About 60 or so years ago, Hitler was appointed chancellor as a result of parliamentary impasse. He quickly withdrew from the League of Nations, used the burning of the Reichstag as a pretext for militarization, and then invaded a third-rate country (Poland) under the pretext of persecution of German minority there. The bone of contention was Poland's unwillingness to yiled to a highly unreasonable German demand to create a "corridor" in her territory that would connect East Prussia with the German mainland - which would effectively cut of Poland from the access to the Baltic.. The pretext for invasion was manufactured by the Nazis, who staged an attack on a German radio station in the Silesian city of Gleiwitz, making it look as if it was carried by Polish saboteurs.

Today, this history repeats itself, this time as a farce. Bush is appointed president as a result of electoral impasse. He uses WTC bombing to militarize the country, sabotage the UN, and attack a third-rate country (Iraq) under the pretext of security threats. The US demands for Iraq are as unreasonable as those Hitler made for Poland in 1939. They effectively threaten the sovereignty of any country and thus are impssible to met.

Hitler's warmongering led to a major war, and thus it was tragedy. Bush warmongering, on the other hand, will likely produceonly a realtively confiend local conflict, and thus its is farce. I sincerely hope that in a few years this nullity from Texas will be remembered as the greatest embarassment that this country's political institutions have ever suffered.

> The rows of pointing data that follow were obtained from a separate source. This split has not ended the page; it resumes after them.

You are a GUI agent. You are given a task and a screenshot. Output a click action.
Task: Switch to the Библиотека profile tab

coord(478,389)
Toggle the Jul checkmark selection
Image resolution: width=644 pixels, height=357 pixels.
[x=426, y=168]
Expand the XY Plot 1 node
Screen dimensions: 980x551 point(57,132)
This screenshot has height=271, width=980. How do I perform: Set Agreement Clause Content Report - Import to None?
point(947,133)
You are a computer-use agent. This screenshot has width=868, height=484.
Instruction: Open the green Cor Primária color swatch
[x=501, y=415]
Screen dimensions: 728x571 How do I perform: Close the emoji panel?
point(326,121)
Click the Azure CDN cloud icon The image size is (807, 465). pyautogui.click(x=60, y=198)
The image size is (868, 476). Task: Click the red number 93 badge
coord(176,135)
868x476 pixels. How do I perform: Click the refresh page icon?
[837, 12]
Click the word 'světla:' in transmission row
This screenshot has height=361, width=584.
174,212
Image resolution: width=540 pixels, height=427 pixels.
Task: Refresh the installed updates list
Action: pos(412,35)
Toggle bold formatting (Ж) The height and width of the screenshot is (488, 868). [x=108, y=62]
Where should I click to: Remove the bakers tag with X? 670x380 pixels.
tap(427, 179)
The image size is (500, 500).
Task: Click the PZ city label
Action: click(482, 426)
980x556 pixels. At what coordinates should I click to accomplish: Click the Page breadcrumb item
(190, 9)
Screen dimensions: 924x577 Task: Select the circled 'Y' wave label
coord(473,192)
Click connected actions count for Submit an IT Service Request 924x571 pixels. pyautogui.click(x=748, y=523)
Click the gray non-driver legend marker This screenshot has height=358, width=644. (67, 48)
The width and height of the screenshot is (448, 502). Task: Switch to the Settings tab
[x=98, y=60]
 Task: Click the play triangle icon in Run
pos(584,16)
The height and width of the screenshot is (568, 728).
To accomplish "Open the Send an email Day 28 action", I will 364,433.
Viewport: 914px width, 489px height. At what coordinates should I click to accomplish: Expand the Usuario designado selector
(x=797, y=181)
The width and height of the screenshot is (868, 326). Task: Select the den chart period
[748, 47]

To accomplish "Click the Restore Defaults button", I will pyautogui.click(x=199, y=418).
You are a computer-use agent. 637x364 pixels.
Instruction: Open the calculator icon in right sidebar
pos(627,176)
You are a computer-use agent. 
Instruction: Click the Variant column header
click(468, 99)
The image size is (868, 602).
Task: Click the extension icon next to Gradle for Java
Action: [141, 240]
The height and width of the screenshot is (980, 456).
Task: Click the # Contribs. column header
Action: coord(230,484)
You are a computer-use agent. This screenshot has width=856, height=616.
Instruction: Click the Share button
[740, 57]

Fascist logic does not seem to have changed much. I am nonplussed, however, how quickly people forget where it leads to. True, a sizeable share of the US population, and notably almost all mainstream religious leaders, oppose Bush's warmongering, but the majority of the US-ers and almost all mainstream media (including normally dovish New Yorker) eagrly jump on Bush's bandwagon. US-ers are no different in this respect, than, say, Germans, Serbs, Croats, Rwandans, and scores of others eager to engage in collective violence against defenceless minorities, either in person or vicariously.